(Goal of the exercise):
Only the lines that hold "computer" should be in the answer, each copied from the data below.

(Input data):
_ _ _ _ _ _ _

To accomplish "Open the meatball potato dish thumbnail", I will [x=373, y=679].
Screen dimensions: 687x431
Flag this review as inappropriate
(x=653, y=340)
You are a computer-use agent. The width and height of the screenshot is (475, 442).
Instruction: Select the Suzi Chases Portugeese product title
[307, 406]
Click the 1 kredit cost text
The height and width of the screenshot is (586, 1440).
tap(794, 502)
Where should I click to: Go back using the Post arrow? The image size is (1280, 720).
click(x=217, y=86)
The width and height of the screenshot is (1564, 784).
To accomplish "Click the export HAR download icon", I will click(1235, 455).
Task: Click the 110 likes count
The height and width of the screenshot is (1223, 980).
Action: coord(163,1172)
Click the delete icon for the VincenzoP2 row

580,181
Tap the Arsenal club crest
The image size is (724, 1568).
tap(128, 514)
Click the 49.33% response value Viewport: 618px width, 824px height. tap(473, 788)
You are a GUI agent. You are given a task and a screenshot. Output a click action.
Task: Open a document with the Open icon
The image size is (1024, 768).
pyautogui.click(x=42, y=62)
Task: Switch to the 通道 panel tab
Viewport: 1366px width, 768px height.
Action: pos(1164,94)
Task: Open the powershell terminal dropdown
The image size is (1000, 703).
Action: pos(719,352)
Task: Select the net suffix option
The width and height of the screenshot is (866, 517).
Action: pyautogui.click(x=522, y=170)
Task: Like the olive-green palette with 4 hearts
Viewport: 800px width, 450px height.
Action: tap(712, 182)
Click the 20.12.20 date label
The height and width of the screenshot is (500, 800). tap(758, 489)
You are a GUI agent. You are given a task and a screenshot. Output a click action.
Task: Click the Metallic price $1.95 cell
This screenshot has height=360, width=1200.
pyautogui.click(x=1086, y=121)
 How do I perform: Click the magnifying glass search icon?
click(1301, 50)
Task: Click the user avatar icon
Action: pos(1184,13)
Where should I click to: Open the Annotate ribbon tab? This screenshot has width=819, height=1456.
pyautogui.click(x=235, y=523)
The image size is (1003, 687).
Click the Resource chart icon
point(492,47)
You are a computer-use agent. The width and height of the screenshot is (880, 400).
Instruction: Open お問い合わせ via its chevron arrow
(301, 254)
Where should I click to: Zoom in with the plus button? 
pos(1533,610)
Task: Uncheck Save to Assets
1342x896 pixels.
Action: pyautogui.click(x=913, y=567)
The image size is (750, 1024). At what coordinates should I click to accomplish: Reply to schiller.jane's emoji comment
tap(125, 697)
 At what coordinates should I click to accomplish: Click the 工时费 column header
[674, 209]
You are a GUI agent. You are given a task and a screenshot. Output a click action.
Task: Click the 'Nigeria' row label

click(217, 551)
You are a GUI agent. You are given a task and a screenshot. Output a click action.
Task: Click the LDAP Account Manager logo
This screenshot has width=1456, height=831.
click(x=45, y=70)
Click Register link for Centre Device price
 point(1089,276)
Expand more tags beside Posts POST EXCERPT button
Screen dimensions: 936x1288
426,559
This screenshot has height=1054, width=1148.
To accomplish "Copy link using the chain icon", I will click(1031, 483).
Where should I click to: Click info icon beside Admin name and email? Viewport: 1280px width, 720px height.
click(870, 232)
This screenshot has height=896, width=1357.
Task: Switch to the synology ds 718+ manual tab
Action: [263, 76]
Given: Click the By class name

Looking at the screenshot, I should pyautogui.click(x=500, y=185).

_ _ _ _ _ _ _

(Answer to this problem):
You are a computer-use agent. The width and height of the screenshot is (475, 442).
You are a computer-use agent. The width and height of the screenshot is (880, 400).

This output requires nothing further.